Cypriot expat John Christodoulou is currently in the process of becoming the majority shareholder at Omonia Nicosia, according to a report by Cypriot outlet INBusiness News.
Reports about Christodoulou’s involvement with Omonia first emerged approximately one month ago, but they had not been confirmed as legitimate until now.
Based on the report, Christodoulou has formally expressed an interest in acquiring a majority stake at the club and has already initiated a due diligence check before completing negotiations on the final price of the share package he would be looking to obtain.
The reigning champions are currently owned by another Cypriot expat, Stavros Papastavrou, who founded a New York-based mortgage brokerage firm in New York in the mid-90s.
According to Cypriot site Sportime, Christodoulou was the party who initiated the process by approaching Papastavrou and gauging his interest in relinquishing control of the club, something which Papastavrou allegedly did not rebuke.
Reportedly, Papastavrou’s personal business activities, including his recent incursion into the banking sector, as well as the fact that he is based in the United States, have made it difficult for him to remain particularly involved with the running of the club.
In regards to Papastavrou’s business dealings, the ownership of a foreign club, in this case Omonia, is purportedly in violation of certain rules applicable to some of his most recent ventures.
Prospective new owner John Christodoulou, currently a British national living out of Monaco, moved to the United Kingdom aged 8 following the 1974 invasion in Cyprus.
Christodoulou’s primary source of income stems from the property market, where his wholly-owned Yianis Group manages a portfolio of hotel, residential, retail and leisure properties in Europe and the United Kingdom.
The Yianis Group portfolio includes the London hotels Marriott West India Quay and the Canary Riverside Plaza, as well as the Wool House in London.
Christodoulou, a self-admitted Omonia fan, is currently estimated to be worth around £2 billion.
“I went to a Greek school toο to maintain the language,” Christodoulou told the Cyprus Mail in 2020.
“I still feel Cypriot in my behaviour and thinking, I still count in Greek in my head,” he added.
Christodoulou has always maintained that Cyprus has a vast untapped potential and his imminent involvement in Omonia reflects the belief that Cyprus should be performing better in a number of sectors.

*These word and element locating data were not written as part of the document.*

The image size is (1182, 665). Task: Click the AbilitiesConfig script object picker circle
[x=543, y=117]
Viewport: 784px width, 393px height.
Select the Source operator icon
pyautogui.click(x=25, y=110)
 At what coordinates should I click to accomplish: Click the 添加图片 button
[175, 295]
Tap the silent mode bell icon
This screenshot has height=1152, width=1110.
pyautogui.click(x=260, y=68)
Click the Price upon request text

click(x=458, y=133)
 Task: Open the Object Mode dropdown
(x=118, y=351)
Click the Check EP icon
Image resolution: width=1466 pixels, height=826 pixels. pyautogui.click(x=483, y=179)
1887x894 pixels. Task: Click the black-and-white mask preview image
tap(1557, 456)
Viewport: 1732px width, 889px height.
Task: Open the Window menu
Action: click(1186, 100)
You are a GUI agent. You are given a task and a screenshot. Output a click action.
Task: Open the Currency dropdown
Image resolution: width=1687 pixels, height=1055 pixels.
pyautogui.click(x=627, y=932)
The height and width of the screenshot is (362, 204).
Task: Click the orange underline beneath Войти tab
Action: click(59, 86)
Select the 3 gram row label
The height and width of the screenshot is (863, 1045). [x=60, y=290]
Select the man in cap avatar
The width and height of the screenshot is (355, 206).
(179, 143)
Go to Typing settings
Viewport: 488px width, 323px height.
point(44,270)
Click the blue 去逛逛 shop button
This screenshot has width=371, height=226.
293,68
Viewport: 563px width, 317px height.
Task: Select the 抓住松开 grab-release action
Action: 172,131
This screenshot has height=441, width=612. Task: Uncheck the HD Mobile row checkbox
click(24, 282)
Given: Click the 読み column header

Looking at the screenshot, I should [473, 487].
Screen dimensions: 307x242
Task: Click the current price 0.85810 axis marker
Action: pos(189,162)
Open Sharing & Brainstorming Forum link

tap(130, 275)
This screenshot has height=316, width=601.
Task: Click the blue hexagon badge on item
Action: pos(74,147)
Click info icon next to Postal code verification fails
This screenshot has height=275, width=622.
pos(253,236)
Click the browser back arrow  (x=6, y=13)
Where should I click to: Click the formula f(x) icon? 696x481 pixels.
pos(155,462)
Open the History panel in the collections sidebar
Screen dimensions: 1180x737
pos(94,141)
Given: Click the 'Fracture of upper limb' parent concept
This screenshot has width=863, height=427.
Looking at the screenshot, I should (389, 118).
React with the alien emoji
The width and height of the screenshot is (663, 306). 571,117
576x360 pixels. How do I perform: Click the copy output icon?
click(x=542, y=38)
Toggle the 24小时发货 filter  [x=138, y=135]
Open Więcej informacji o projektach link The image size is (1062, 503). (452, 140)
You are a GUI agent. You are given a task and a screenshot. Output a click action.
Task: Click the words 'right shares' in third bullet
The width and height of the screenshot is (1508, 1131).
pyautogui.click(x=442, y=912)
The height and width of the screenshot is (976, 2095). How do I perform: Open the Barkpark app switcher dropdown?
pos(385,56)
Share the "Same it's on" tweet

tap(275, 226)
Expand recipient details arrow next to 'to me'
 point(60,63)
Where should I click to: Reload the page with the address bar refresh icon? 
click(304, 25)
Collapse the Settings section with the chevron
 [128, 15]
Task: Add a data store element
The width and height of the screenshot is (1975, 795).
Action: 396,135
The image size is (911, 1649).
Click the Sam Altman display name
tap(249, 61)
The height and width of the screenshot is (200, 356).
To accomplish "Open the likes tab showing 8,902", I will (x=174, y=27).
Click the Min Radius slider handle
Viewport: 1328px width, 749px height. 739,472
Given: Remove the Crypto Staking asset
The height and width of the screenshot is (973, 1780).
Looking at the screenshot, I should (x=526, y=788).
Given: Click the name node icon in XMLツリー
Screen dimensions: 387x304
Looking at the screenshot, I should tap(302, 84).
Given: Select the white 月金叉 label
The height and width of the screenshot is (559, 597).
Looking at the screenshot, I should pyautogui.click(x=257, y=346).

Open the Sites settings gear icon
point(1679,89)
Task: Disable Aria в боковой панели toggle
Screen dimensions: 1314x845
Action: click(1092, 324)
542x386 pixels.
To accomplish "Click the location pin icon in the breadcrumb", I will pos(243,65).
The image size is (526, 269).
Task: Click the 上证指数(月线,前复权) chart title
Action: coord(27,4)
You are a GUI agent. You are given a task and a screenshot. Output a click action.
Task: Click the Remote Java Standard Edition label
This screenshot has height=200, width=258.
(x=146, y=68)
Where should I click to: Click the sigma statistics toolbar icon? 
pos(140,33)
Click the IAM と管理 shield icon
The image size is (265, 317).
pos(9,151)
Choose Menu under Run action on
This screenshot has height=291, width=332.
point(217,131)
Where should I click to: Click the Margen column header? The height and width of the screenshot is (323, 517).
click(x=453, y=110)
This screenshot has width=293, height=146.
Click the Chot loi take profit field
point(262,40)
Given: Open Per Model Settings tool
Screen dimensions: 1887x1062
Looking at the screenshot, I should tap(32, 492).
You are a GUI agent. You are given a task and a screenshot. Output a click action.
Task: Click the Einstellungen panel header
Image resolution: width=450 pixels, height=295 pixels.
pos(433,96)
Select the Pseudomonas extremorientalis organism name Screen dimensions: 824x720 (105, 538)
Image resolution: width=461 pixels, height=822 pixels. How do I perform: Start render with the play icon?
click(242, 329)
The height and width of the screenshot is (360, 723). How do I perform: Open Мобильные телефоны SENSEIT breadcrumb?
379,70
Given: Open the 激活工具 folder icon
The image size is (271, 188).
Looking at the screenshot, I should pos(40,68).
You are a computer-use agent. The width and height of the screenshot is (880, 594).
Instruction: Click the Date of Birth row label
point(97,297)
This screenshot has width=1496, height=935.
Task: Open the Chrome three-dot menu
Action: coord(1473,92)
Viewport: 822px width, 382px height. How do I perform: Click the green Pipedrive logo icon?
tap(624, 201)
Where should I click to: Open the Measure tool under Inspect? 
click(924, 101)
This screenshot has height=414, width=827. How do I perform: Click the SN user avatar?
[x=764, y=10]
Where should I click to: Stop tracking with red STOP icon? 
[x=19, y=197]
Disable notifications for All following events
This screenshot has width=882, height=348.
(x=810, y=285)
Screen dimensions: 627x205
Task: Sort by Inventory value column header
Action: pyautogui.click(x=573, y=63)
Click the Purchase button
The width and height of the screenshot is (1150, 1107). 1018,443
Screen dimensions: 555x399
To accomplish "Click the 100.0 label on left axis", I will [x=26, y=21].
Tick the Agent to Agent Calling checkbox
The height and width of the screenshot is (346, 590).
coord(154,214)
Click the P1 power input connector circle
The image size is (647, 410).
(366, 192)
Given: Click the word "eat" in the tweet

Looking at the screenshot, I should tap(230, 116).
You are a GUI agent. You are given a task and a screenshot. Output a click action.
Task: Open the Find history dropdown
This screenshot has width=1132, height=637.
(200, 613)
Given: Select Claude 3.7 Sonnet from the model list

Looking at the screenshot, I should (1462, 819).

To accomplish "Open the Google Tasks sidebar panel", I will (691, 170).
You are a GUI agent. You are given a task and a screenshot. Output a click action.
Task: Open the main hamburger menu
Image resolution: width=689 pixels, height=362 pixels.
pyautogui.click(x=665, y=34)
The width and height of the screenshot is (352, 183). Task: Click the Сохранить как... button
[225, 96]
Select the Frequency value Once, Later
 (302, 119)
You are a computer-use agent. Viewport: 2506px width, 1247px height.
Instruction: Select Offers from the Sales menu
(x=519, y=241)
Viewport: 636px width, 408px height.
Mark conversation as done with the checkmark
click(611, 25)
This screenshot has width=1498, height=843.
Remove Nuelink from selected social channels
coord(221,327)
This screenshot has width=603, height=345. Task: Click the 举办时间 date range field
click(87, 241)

“Look I think Cyprus has great potential, but there is a lot that has to change,” Christodoulou said in the aforementioned Cyprus Mail interview.
“Just compare Cyprus with Israel; even if we take population size into account we are very far behind in development compared with them, Israel’s GDP is around USD 380bn whilst Cyprus’ is around USD24bn, we should be doing double that in Cyprus,” he added.